Indagare un mondo dove nessuno riesce più a trovare le chiavi per accedervi. Ricercare, amare quel mondo incondizionatamente, cercare le vie per riaprire le strade e scrutare quel mondo serrato da troppo tempo ed essere scrutati da ciò che ancora l’altro riesce a sentire.
Rieducare a vedere, sentire, parlare, dialogare: rieducare all’altro, questo sembra lo scopo di Herzog, che attraverso il cinema compone un film ipotizzando lo spettatore come un sordo-cieco. Lo spettatore, coinvolto dalle atmosfere che Herzog crea, al confine tra la realtà e l’immaginazione, sente inevitabilmente un sentimento di empatia con i protagonisti – ma allo stesso tempo tenterà di fuggire da questa tremenda sensazione – che difficilmente riuscirà ad intendere.

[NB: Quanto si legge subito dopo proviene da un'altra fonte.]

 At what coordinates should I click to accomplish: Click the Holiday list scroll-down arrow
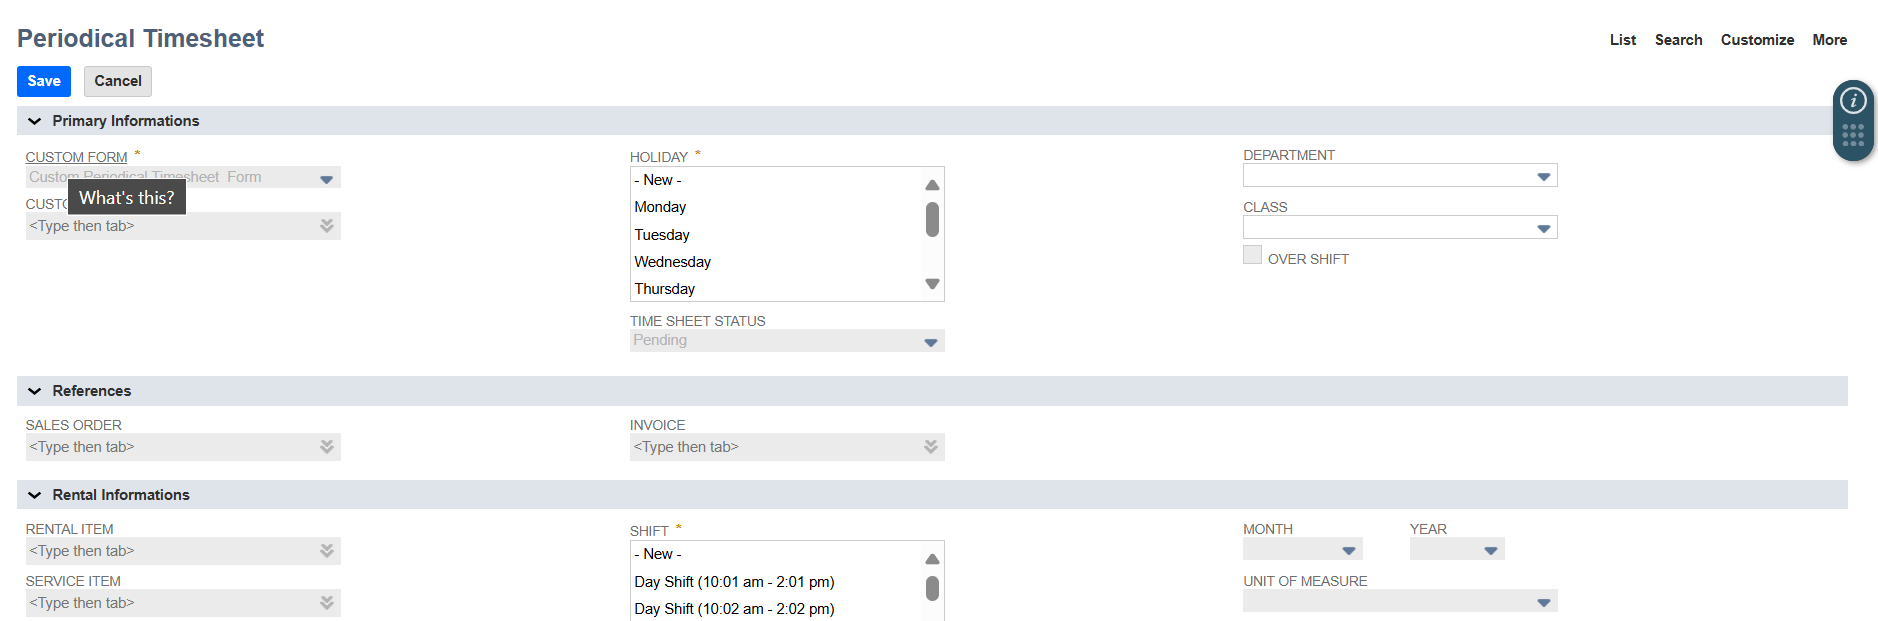[931, 285]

La frustrazione dell’incomunicabilità tra questi mondi così vicini e allo stesso tempo così lontani – “Quando le nostre mani si lasciano, è come se fossimo distanti mille miglia” -, la distanza abissale che è sempre più difficile da colmare. Per un attimo, l’ultima sequenza riesce a restituire una forma di comunicazione con uno dei protagonisti. Il pianosequenza su Heinrich che abbraccia l’albero restituisce, seppur minimamente, l’intimità che sembra irrecuperabile per lo spettatore, se non fosse per quest’ultimo lungo gesto d’amore.